Speech-to-text (or automatic speech recognition – ASR) and voice technologies in general have become indispensable features in upcoming products and/or services. Already existing ones will also benefit from being updated with this new ability. Whether you already possess a smart assistant or not, you probably know that it is to become a must-have in most uses. Indeed, the adoption rate for smart speakers like Google Home or Alexa has boomed since 2018 and they have become one of the fastest adopted technologies in history. Soon everybody will own one and each company will have its own branded assistant! In this post, we’ll “speak” about the technology which enables these voice assistants (and a ton of other things) to understand what we want them to do: Speech-to-text.
Understanding Speech-to-text’s expansion
Speech-to-text is mandatory when you want to create approximately anything which is voice-enabled. It is the step that will allow the device to identify and transcribe a voice or an audio file into an understandable text for a machine in order to process what you want. You may remember our blog post about speech recognition? It dealt with all the technologies necessary for it to work, if you haven’t read that yet: you’ll find a good explanation of what STT is and how it works!
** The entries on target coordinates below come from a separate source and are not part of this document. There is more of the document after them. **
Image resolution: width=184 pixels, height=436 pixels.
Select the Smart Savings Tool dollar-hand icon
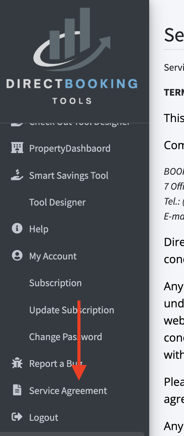[x=17, y=175]
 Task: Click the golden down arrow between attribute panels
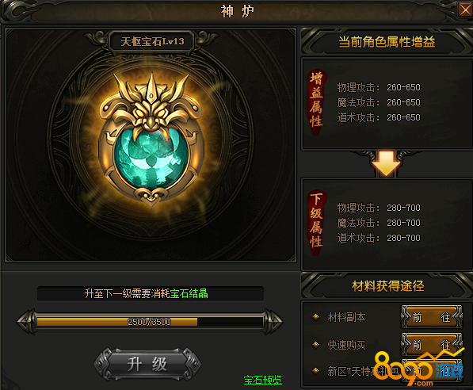[386, 163]
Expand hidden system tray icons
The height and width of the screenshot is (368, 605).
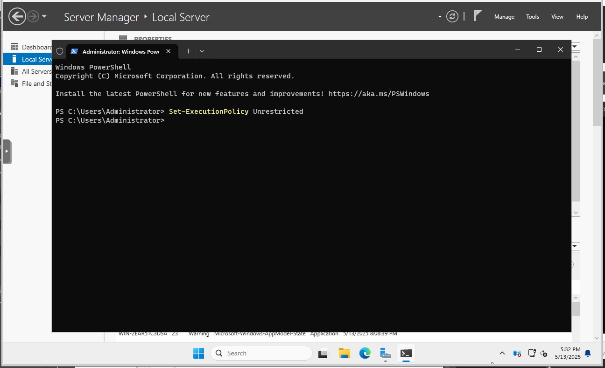502,353
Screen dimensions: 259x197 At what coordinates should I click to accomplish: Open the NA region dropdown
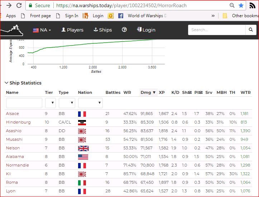(42, 30)
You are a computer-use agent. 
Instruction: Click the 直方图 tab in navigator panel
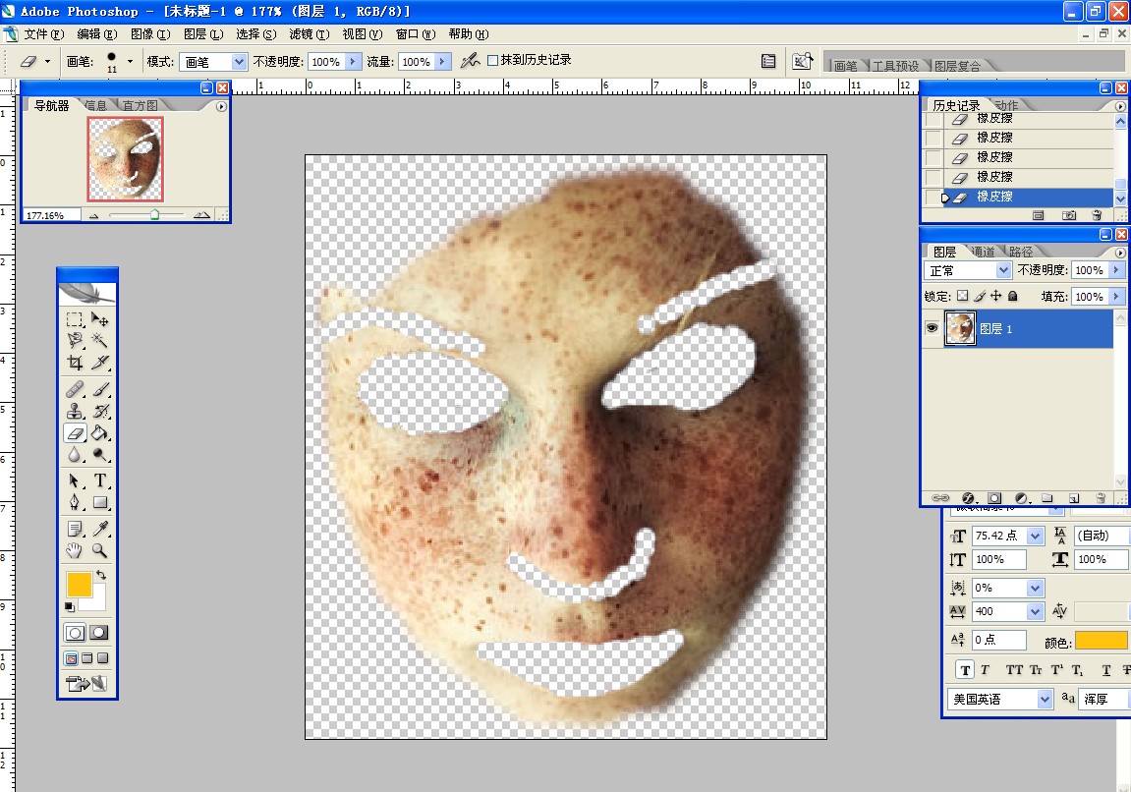[x=141, y=105]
Speech-to-text: mandatory in a voicefirst society
Do you ever speak to your pet? –Of course you do if you have one- I bet you also speak to your inanimate objects? Like your robot-vacuum or your TV? See, speaking is a part of the majority of human beings as it is our main medium of expression. That’s one of the first things you get to learn as a baby. It is more natural to speak up your intent instead of pushing buttons and that is why people started implementing voice into their devices. Moreover, it is way easier for people with certain disabilities. The world is moving toward a more accessible direction (finally) and voice technology is helping to do so!
Did you say voicefirst?
VoiceFirst is a term that is used to refer to the increasing use and reliance on voice-controlled technologies. As it is more natural to speak, they are easily and quickly adopted. Everything is becoming easier since the democratisation of personal computers and even more with smartphones and applications. In fact, next generations will be less and less used to personal computers, as their usage declines in favour of smartphones’. As we said just before, speaking is natural, so what is easier than that? Tech companies are leading the way to a voicefirst world. As an example, we have recently read that Apple may currently be trying to train users to become comfortable speaking to Siri anywhere at any time through the absence of physical controls on their AirPods.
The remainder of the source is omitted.